Well, I've been looking around everywhere for my perfect everything horse, trying to keep under $4,000, having no bit of luck... I felt REALLY stupid when I realized that a four year old qh/appy gelding was for sale at the barn I ride at. now, usually I detest appys. I think they are ugly, and piggish. No offense to appy lovers, I'm sure you dont like saddlebreds much, either. I have my own opinions.. anyhoo, I've been riding this guy since he was two, showing him in dressage where judges would comment about my lovely 'Arab' or 'Warmblood' LOL he's not even CLOSE to those ><. and they didn't think he was an arab or warmblood because his attitude -he def. has a qh personality- his movement is a 10 and he has the cutest little head. soo...yea.  So, since he was two, I've done dressage with him and we've always pwned in every class. we're beast together. then, my heart ripped apart when some other chick rode him at a hunter show over the summer and FAILED on him. I had to ride a greenie since no one else could. I really wanted to ride Twitty.  lol soooo he's started jumping and I love him and my mommy said..........................YES!!!!! I'm gonna get him as soon as I can. My mom has the money for his up front price, but wants to save up some mula so she can make sure we can afford to keep him. I'm soooo excited! His show name is Conway Twitty, (his mother is Reba MacCentire -sp-) but I HATE country music and HATE conway twitty, so I'm changing his show name to "Led Zeppelin". I LOVE zeppelin and since he's named after a music artist, I'll rename him for my favorite band. I'll still call him twitty, but I'd like to hear "Charlotte, riding Led Zeppelin" over the intercom at a show *tehe*
I only have two good pics of him, the rest are poop, but Ill be sure to take some of him tomorrow when I go to the barn!

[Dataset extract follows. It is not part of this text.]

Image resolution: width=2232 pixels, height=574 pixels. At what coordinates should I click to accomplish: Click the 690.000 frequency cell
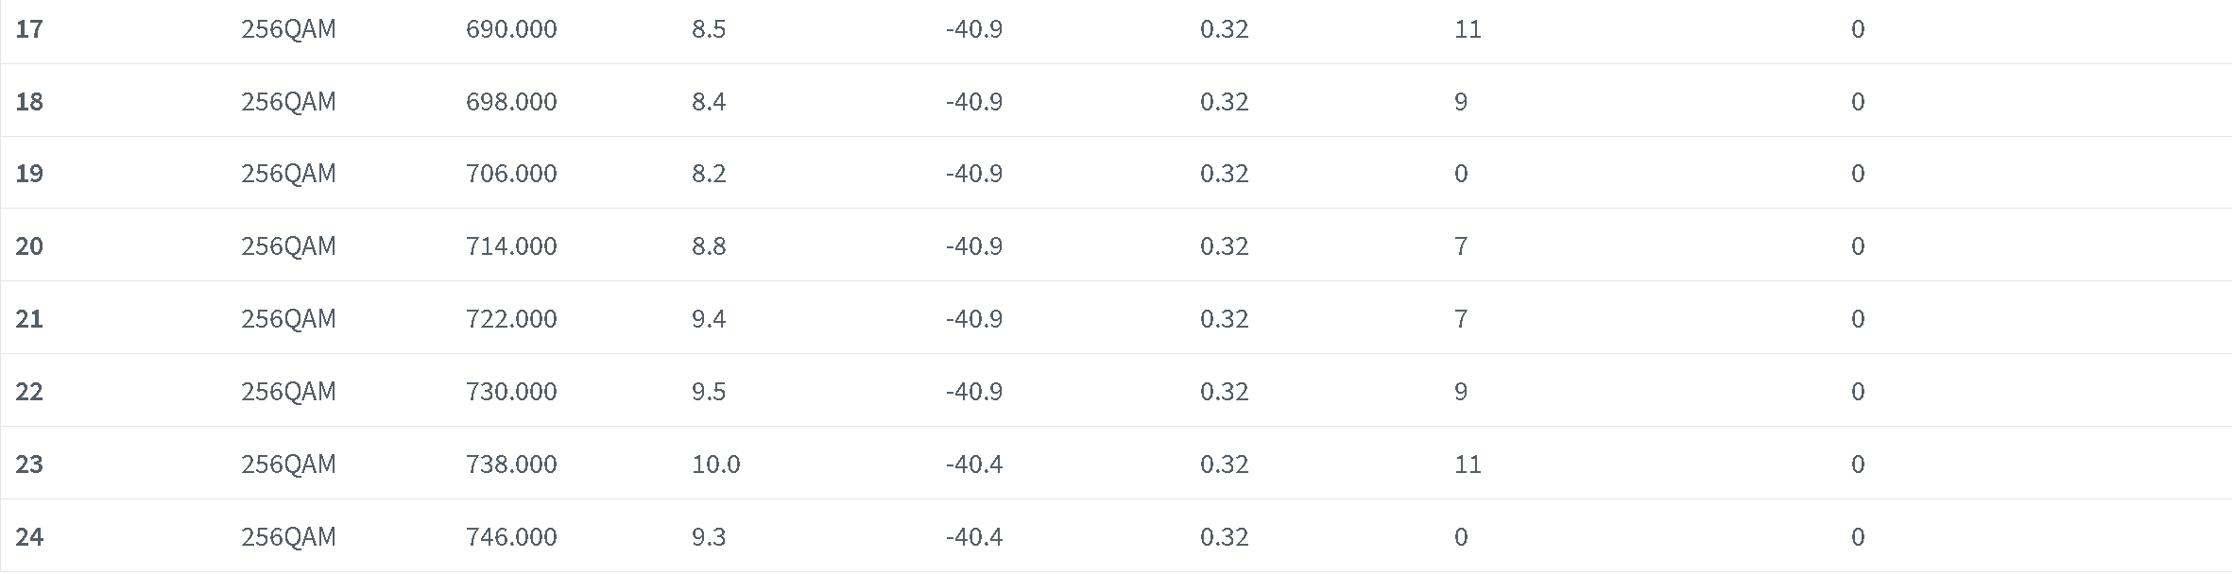511,29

*cookies to however read all that*









































His poor eaten tail. His mean little sister chewed it but now he is in a different field where he is working on growing it back 

















I'm going to ride him tomorrow and take some nice pics of him! These pics dont really do him ANY justice, he really is a pretty boy!


----------



## Plains Drifter (Aug 4, 2009)

Congrats!!! He's adorable!!!


----------



## ridergirl23 (Sep 17, 2009)

aww hes so pretty!!! thats great that you found the perfect horse!!!!


----------



## LoveTheSaddlebreds (Jul 9, 2009)

I'm soooo excited! Of course there's a chance I might not get him, like if someone else gets him first, but I think I'll get him. I love him soooo much! He's such a puppy, the second pic really shows his cuteness. He is soo sweet. I cant wait to see him tomorrow! 

**He hasnt been ridden in a month or two I think.. I'm pretty sure the last time I rode him was the last time he was ridden.. Thats why my trainer's selling him: she doesnt have the time for him..  but I do lol


----------



## Mrs B (Sep 9, 2009)

He has deep, gorgeous eyes  And it's Reba McEntire...I love country music


----------



## LoveTheSaddlebreds (Jul 9, 2009)

I have no liking for it, I prefer classic rock and the blues .

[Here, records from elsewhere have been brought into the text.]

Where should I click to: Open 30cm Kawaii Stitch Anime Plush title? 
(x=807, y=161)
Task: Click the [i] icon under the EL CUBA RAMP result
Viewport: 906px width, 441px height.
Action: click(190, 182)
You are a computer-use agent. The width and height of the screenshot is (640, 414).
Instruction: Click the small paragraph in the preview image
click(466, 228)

Heres vids of me and twitty in march doing trainings 1 & 2. My dad forgot to video tape training three, wich STILL makes me sad cause it was amazing. We won all three tests  and I got second with my trainer's saddlebred, Genie, in an intro I think.










I LOVE him. he's so amazing. It was cold, he was four and freaked out about the horse that took off and ran into us in warm up. He handled everything very well.


----------



## LoveTheSaddlebreds (Jul 9, 2009)

Mrs B said:


> He has deep, gorgeous eyes  And it's Reba McEntire...I love country music


I've always thought he had the most expressive eyes I'd ever seen! They show so much emotion, I think.


----------



## Fire Eyes (May 13, 2009)

_He's adorable, congrads. 
_


----------



## LoveTheSaddlebreds (Jul 9, 2009)

thanks!


----------



## LoveTheSaddlebreds (Jul 9, 2009)

*unfortunately, I'm unable to go out and take pics of him today, but I'll try to go out there as soon as I can!


----------



## AussieDaisyGirl (May 21, 2009)

Super cute! I love country but I'm not a fan of Conway - so I feel you there! I <3 Led Zeppelin.


----------



## LoveTheSaddlebreds (Jul 9, 2009)

Me too. Zeppelin = love


----------



## briget83 (Sep 16, 2009)

He's so beautiful congrats. His eyes are so big and kind you just want to hug him!!!


----------



## LoveTheSaddlebreds (Jul 9, 2009)

m very frequently  he is the friendliest little horsie. I cant wait to see him!! I havent been riding him because I've been practicing for a big show I had recently. But, now I have all the time in the world to ride him! I've told my trainer I want him and I think my mom's talked to her, too so I hope she wont advertise him too much. I'd hate for him to be sold before I can buy him D:


----------



## LoveTheSaddlebreds (Jul 9, 2009)

ok, so I found yet another crappy pic of him. the horse next to him is remington, a 16-17hh-ish tb


----------



## LoveTheSaddlebreds (Jul 9, 2009)

I was also thinking of renaming his showname to 'Overdose' because his dad's name is Dos.


----------